Required action: Here is a listing. Reproduce it exactly.

Data to examine:
···

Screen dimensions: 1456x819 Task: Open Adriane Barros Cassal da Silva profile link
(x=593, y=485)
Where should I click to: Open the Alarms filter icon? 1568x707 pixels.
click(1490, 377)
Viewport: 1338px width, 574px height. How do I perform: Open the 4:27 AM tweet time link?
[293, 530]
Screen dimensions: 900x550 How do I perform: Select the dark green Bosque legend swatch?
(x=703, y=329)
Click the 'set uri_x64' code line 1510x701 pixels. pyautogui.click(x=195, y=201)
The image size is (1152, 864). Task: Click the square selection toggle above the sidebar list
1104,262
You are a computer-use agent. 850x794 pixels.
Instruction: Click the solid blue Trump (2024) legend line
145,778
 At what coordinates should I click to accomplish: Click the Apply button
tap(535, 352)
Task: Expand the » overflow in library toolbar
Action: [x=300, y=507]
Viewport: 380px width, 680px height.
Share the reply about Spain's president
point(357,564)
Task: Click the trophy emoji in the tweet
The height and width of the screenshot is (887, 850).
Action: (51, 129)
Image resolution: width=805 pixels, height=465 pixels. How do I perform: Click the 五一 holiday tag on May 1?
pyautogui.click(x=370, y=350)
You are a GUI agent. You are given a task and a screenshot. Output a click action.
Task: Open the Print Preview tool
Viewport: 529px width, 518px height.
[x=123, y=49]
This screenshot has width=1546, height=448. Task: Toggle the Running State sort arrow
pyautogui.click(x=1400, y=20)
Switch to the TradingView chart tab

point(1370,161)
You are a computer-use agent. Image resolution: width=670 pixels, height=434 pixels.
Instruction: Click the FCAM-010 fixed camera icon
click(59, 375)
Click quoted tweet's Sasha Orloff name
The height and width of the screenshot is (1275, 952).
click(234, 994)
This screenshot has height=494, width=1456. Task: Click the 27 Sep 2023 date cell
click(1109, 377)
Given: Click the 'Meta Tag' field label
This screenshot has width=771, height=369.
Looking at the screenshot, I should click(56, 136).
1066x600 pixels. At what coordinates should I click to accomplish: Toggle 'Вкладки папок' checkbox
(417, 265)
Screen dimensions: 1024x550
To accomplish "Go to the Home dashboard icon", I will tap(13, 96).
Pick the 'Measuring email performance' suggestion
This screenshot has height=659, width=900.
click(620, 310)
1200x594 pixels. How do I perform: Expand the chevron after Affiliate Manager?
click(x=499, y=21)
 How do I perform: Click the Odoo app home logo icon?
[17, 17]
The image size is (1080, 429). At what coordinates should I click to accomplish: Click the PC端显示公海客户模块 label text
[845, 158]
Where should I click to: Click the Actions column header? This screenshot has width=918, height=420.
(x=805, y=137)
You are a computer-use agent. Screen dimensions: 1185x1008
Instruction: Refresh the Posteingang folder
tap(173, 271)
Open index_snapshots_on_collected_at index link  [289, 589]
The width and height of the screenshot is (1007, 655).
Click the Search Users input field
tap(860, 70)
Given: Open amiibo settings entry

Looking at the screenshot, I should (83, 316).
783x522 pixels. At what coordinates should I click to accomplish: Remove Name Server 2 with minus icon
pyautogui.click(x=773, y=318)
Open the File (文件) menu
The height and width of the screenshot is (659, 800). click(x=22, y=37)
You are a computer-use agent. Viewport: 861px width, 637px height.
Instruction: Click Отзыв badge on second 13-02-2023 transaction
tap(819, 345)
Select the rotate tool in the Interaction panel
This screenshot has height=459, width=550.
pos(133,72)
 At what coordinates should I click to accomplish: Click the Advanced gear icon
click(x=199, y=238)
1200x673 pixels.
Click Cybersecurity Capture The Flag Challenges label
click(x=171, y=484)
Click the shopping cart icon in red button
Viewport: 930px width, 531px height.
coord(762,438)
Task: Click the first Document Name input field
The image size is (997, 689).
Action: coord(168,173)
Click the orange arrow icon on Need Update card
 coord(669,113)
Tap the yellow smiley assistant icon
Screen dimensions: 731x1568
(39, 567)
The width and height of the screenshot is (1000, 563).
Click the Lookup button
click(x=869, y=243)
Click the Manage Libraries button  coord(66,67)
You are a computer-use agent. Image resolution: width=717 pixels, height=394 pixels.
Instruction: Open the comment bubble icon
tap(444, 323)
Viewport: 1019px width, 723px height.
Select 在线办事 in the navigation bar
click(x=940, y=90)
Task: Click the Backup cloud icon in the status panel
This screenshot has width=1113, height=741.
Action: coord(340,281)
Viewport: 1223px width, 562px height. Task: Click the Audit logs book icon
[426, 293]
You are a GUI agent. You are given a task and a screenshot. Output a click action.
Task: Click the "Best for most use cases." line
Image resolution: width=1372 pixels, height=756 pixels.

···

Solution to this task:
Screen dimensions: 1456x819 Task: Open Adriane Barros Cassal da Silva profile link
(x=593, y=485)
Where should I click to: Open the Alarms filter icon? 1568x707 pixels.
click(1490, 377)
Viewport: 1338px width, 574px height. How do I perform: Open the 4:27 AM tweet time link?
[293, 530]
Screen dimensions: 900x550 How do I perform: Select the dark green Bosque legend swatch?
(x=703, y=329)
Click the 'set uri_x64' code line 1510x701 pixels. pyautogui.click(x=195, y=201)
The image size is (1152, 864). Task: Click the square selection toggle above the sidebar list
1104,262
You are a computer-use agent. 850x794 pixels.
Instruction: Click the solid blue Trump (2024) legend line
145,778
 At what coordinates should I click to accomplish: Click the Apply button
tap(535, 352)
Task: Expand the » overflow in library toolbar
Action: [x=300, y=507]
Viewport: 380px width, 680px height.
Share the reply about Spain's president
point(357,564)
Task: Click the trophy emoji in the tweet
The height and width of the screenshot is (887, 850).
Action: (51, 129)
Image resolution: width=805 pixels, height=465 pixels. How do I perform: Click the 五一 holiday tag on May 1?
pyautogui.click(x=370, y=350)
You are a GUI agent. You are given a task and a screenshot. Output a click action.
Task: Open the Print Preview tool
Viewport: 529px width, 518px height.
[x=123, y=49]
This screenshot has width=1546, height=448. Task: Toggle the Running State sort arrow
pyautogui.click(x=1400, y=20)
Switch to the TradingView chart tab

point(1370,161)
You are a computer-use agent. Image resolution: width=670 pixels, height=434 pixels.
Instruction: Click the FCAM-010 fixed camera icon
click(59, 375)
Click quoted tweet's Sasha Orloff name
The height and width of the screenshot is (1275, 952).
click(234, 994)
This screenshot has height=494, width=1456. Task: Click the 27 Sep 2023 date cell
click(1109, 377)
Given: Click the 'Meta Tag' field label
This screenshot has width=771, height=369.
Looking at the screenshot, I should click(56, 136).
1066x600 pixels. At what coordinates should I click to accomplish: Toggle 'Вкладки папок' checkbox
(417, 265)
Screen dimensions: 1024x550
To accomplish "Go to the Home dashboard icon", I will tap(13, 96).
Pick the 'Measuring email performance' suggestion
This screenshot has height=659, width=900.
click(620, 310)
1200x594 pixels. How do I perform: Expand the chevron after Affiliate Manager?
click(x=499, y=21)
 How do I perform: Click the Odoo app home logo icon?
[17, 17]
The image size is (1080, 429). At what coordinates should I click to accomplish: Click the PC端显示公海客户模块 label text
[845, 158]
Where should I click to: Click the Actions column header? This screenshot has width=918, height=420.
(x=805, y=137)
You are a computer-use agent. Screen dimensions: 1185x1008
Instruction: Refresh the Posteingang folder
tap(173, 271)
Open index_snapshots_on_collected_at index link  [289, 589]
The width and height of the screenshot is (1007, 655).
Click the Search Users input field
tap(860, 70)
Given: Open amiibo settings entry

Looking at the screenshot, I should (83, 316).
783x522 pixels. At what coordinates should I click to accomplish: Remove Name Server 2 with minus icon
pyautogui.click(x=773, y=318)
Open the File (文件) menu
The height and width of the screenshot is (659, 800). click(x=22, y=37)
You are a computer-use agent. Viewport: 861px width, 637px height.
Instruction: Click Отзыв badge on second 13-02-2023 transaction
tap(819, 345)
Select the rotate tool in the Interaction panel
This screenshot has height=459, width=550.
pos(133,72)
 At what coordinates should I click to accomplish: Click the Advanced gear icon
click(x=199, y=238)
1200x673 pixels.
Click Cybersecurity Capture The Flag Challenges label
click(x=171, y=484)
Click the shopping cart icon in red button
Viewport: 930px width, 531px height.
coord(762,438)
Task: Click the first Document Name input field
The image size is (997, 689).
Action: coord(168,173)
Click the orange arrow icon on Need Update card
 coord(669,113)
Tap the yellow smiley assistant icon
Screen dimensions: 731x1568
(39, 567)
The width and height of the screenshot is (1000, 563).
Click the Lookup button
click(x=869, y=243)
Click the Manage Libraries button  coord(66,67)
You are a computer-use agent. Image resolution: width=717 pixels, height=394 pixels.
Instruction: Open the comment bubble icon
tap(444, 323)
Viewport: 1019px width, 723px height.
Select 在线办事 in the navigation bar
click(x=940, y=90)
Task: Click the Backup cloud icon in the status panel
This screenshot has width=1113, height=741.
Action: coord(340,281)
Viewport: 1223px width, 562px height. Task: Click the Audit logs book icon
[426, 293]
You are a GUI agent. You are given a task and a screenshot. Output a click action.
Task: Click the "Best for most use cases." line
Image resolution: width=1372 pixels, height=756 pixels.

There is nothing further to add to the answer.